8 Challenges All Marriages Face
Marriage is a long experience, with good times and bad times, good years and bad years, even good decades and bad decades. Sometimes it requires a real adjustment in your perspective of time to wrap your head around just what a major undertaking marriage is. And, like every worthwhile human experience, it comes with its challenges.
Every marriage is unique, a once-in-a-lifetime combination of two different people and personalities, taking place during a particular era and place. But despite that, there are certain common experiences that nearly every married person has to deal with, wherever and whenever they get married. Here are eight common challenges that most married people encounter during their relationships.
1. Anger and Resentment
People aren’t perfect – they make mistakes. That’s something you will learn for sure once you get married, though you should have learned it before then! You will make mistakes, you will screw up, you will drop the ball sometimes. You will say the wrong thing, or forget to take out the garbage or forget to pay the electric bill and come home to a dark house and angry spouse. Something will go wrong at some point.
Your spouse will also make mistakes. Over time, they will change in your eyes from the perfect ideal person you first fell in love with to a more realistic, well-rounded person. You will see plenty of new things to love about them, but you will also see their flaws. Perhaps they will snore and keep you awake at night. Maybe they like sleeping in a cold bedroom, with all the windows open and two fans blowing, while you like to be warm.
All these things can make you angry, and they can make your spouse angry. Anger is a normal, healthy human emotion. But how we express our anger can be very unhealthy indeed, and can hurt the people around us and damage our marriage, too.
If you are angry about something your spouse has done, or not done, it is OK to express that anger. But the expression should be proportionate to the degree of their mistake. If they forgot to take out the trash and you go berserk on them, well, that’s not OK. Express your anger, say what you need to say, and then drop the subject. That’s the hard part. Don’t bring it up again. If you’re still angry inside, find a healthy way to let that out – exercise is a good way. Writing about it and then ripping up or burning the paper is another.

[Extracted records]:
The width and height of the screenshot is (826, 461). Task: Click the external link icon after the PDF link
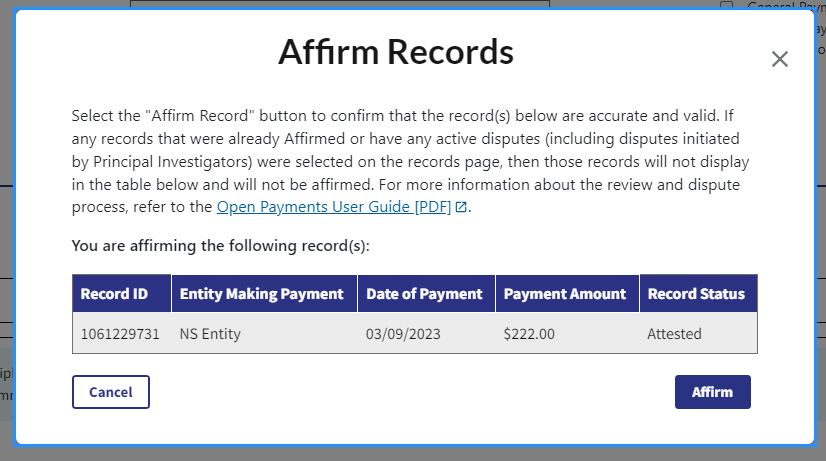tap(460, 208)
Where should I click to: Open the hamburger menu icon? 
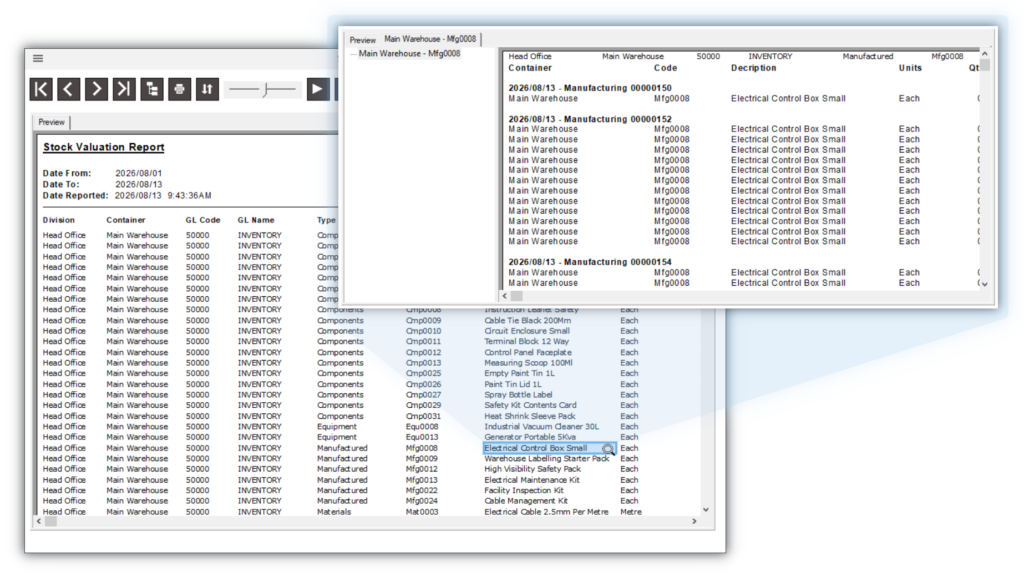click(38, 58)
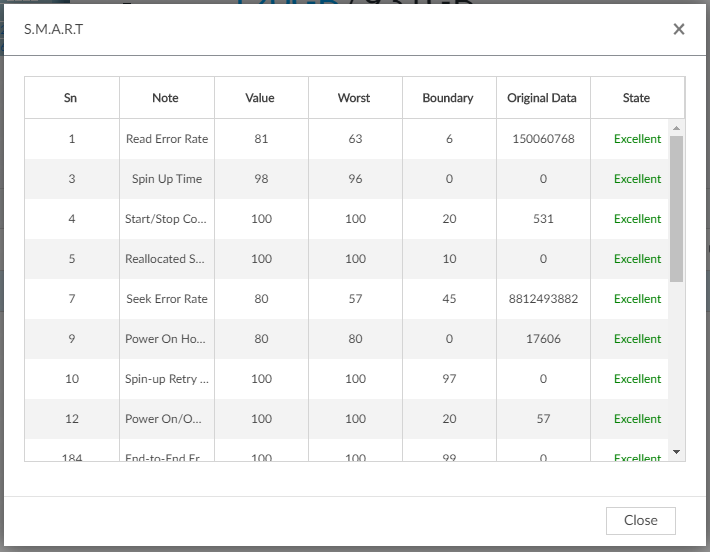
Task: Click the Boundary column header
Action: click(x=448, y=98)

[Tasks to complete]:
A) Please recast the records, from the line containing "Where should I" through the end of the records, as a JSON list of strings with one string per line and blank lines omitted. Leave the pictures out.
B) Continue the piece on marriage challenges from where it stops.

[Response list]:
A)
[
  "Where should I click to: Open the hamburger menu icon? ",
  "click(38, 58)",
  "Task: Click the Boundary column header",
  "Action: click(x=448, y=98)"
]

B)
Resentments are caused by anger that isn’t ever expressed, so it festers and burns inside a person until, sometimes years later, it contributes to an explosion, like the pressure of hot lava building up in a volcano for ages. Expressing your anger and dealing with it in a healthy way helps prevent more serious and damaging resentments.
2. Communication
This is very helpful in regard to anger, but also to all other areas of your marriage. As your relationship evolves and becomes more complex, you need to find new and better ways to communicate to each other. Some small things need to be communicated often – such as “I love you.” Don’t just assume your spouse knows you love them and doesn’t need to hear it any more. Don’t let your marriage become more like a business arrangement with two partners rather than a love affair.
A bigger challenge is finding good ways to communicate about more humdrum, prosaic things, like who’s taking out the garbage this week, or how are we going to pay our mortgage if one of us loses their job? Set aside a regular time (it can even be when you are driving together) to take turns talking about what’s on your mind. While your spouse is talking, keep silent. Then talk when it is your turn. This will train both of you how to listen as well as talk.
Remember it is important to talk about positive things as well – see the section on dreams below.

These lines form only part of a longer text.